_TASK DESCRIPTION:_ Display each line of the material below that includes the string "pixels", copied in full.

Recorded data
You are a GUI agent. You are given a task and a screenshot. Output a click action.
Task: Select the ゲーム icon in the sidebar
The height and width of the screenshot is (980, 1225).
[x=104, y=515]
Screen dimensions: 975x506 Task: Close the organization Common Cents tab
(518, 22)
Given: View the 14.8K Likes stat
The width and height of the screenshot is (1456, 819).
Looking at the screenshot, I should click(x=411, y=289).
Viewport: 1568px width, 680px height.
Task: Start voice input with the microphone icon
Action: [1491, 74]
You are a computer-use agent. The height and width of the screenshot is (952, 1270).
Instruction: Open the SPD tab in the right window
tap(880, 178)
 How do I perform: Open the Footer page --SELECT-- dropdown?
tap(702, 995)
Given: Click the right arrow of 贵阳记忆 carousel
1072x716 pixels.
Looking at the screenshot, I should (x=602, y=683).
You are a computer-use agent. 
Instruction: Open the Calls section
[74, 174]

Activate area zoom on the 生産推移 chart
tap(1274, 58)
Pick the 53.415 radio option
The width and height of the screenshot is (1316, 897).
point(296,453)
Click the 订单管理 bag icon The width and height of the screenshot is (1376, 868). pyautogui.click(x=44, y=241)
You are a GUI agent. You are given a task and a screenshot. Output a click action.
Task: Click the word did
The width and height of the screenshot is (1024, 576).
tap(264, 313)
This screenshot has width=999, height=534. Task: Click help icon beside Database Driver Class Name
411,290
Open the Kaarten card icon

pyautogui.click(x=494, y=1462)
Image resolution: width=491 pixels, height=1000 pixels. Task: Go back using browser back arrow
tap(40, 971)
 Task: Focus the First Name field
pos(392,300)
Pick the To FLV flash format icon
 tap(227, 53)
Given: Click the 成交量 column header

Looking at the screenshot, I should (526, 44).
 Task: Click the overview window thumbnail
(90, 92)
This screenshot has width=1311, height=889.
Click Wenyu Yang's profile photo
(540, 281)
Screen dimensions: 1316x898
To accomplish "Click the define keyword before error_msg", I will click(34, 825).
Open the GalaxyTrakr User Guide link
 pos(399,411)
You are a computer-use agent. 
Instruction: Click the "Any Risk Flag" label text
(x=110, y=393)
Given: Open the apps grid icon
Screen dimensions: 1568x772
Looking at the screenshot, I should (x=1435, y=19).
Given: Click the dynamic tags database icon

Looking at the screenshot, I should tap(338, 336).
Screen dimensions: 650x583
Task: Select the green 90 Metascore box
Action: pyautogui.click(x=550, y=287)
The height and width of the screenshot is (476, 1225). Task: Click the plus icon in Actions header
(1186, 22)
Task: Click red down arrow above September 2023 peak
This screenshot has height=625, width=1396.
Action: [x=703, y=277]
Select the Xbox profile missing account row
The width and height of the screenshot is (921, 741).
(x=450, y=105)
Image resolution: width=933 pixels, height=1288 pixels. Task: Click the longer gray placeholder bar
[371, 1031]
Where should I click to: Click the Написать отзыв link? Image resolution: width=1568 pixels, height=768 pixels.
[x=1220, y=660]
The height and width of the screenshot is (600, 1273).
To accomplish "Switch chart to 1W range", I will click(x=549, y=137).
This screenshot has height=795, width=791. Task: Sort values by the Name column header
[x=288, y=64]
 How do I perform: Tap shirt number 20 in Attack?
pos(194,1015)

_RESULT OF THIS TASK:_
1072x716 pixels.
Image resolution: width=491 pixels, height=1000 pixels. Task: Go back using browser back arrow
Image resolution: width=933 pixels, height=1288 pixels. Task: Click the longer gray placeholder bar
Where should I click to: Click the Написать отзыв link? Image resolution: width=1568 pixels, height=768 pixels.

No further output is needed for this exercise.